The sad thing in reading the (Raleigh) News & Observer’s important two-part series on the state’s Medicaid woes and the dysfunctional management of the Department of Health and Human Services is that the revelations no longer have the power to amaze. Problems beset DHHS and Medicaid long before Pat McCrory was elected governor nearly two years ago. But McCrory and the current legislature haven’t made things any better, and in one key way they seem to have made things worse.

McCrory’s hiring of Aldona Wos as secretary of health and human services was a huge blunder, one that he refuses to rectify by letting her go. Wos has made a series of poor decisions that have resulted in a place even consultants the department hired to address its Medicaid troubles said “lacks leadership and talent,” “an environment which fosters poor results and execution.” The atmosphere under Wos has sent many veteran staffers fleeing, often replaced with political hires or acquaintances who lacked pertinent experience.

DHHS chief financial officer Rod Davis said in November that the Medicaid office “does not have adequate staff with the necessary experience and skills to properly manage the … program.”

Feedback from staffersis damning: “Leadership is non-communicative, secretive.”

The incompetence and poor management of Wos and others was publicly showcased in May. Part of the governor’s budget included a plan to manage Medicaid costs that relied on an illegal taxation maneuver that would funnel $60 million in federal dollars to the state – a gimmick the feds had rejected in Pennsylvania.

Frank Thompson, a Medicaid expert at Rutgers University, told the N&O he was shocked that such a proposal made it into the budget. He called it “government by amateurs.”

As troubling, the consultant DHHS hired under a no-bid contract to reach $3.25 million yearly, Alvarez & Marsal, came up with that budget gimmick. The consultants were also involved in a $200 million mistake in projecting the Medicaid budget deficit.
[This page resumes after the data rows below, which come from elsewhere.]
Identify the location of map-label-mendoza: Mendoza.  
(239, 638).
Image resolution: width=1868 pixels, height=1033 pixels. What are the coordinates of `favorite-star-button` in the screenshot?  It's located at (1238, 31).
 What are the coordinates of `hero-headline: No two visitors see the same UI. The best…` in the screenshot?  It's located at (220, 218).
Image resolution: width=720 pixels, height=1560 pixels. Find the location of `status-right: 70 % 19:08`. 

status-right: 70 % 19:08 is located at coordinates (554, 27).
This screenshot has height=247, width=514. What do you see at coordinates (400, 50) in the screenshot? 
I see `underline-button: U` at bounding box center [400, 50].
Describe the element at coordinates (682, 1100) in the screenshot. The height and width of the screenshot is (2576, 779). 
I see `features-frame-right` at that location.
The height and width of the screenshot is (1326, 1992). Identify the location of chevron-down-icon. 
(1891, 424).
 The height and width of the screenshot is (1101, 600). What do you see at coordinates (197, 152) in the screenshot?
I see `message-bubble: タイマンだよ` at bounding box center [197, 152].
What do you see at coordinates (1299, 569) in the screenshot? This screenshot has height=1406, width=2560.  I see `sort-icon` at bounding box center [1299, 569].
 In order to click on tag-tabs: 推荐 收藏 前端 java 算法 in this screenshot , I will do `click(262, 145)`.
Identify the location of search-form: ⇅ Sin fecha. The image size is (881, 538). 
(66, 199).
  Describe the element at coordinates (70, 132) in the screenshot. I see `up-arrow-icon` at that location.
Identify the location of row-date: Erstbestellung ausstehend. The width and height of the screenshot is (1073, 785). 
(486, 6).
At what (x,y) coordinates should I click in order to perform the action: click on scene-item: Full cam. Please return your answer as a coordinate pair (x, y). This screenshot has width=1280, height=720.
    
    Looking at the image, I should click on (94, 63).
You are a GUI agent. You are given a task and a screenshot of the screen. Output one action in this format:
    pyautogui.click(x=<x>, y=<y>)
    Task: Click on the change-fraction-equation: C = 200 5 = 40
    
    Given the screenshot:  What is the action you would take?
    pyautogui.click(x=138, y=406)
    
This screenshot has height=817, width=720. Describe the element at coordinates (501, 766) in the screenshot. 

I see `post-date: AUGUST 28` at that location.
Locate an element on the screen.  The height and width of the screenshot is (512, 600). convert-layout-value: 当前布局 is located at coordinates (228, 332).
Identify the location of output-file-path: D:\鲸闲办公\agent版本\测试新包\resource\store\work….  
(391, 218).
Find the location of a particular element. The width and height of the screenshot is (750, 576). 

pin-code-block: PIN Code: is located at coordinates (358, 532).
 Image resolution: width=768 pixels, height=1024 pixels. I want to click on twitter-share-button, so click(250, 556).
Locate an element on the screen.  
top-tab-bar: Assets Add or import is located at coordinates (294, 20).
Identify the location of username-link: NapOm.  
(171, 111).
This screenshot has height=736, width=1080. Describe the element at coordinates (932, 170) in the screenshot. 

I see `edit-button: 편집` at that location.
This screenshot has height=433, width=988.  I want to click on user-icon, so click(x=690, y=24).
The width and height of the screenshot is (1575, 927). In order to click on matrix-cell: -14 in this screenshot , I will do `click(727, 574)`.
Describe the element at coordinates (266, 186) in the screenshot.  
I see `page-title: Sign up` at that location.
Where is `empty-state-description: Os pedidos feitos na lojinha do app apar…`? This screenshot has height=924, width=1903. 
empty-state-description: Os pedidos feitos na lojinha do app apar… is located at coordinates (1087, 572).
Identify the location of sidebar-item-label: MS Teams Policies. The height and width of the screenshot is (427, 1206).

This is a dismaying backdrop to the legislature’s budget wrangle over a Medicaid plan that is both cost efficient and provides good patient outcomes. McCrory and House leaders offer a sound proposal that’s backed by health leaders. It builds on an existing nonprofit network of care but makes providers responsible for overruns. The Senate is pushing a managed care system that has had troubles or failed elsewhere.

McCrory is headed in the right direction with his proposed Medicaid changes. He needs to get on the right path in fixing the department, DHHS, that oversees it. He needs to fire Wos and recruit and keep experienced and talented staff. He also needs to end the practice of no-bid contracts that Wos has made a staple of DHHS and has led to wasted dollars on incompetent hires.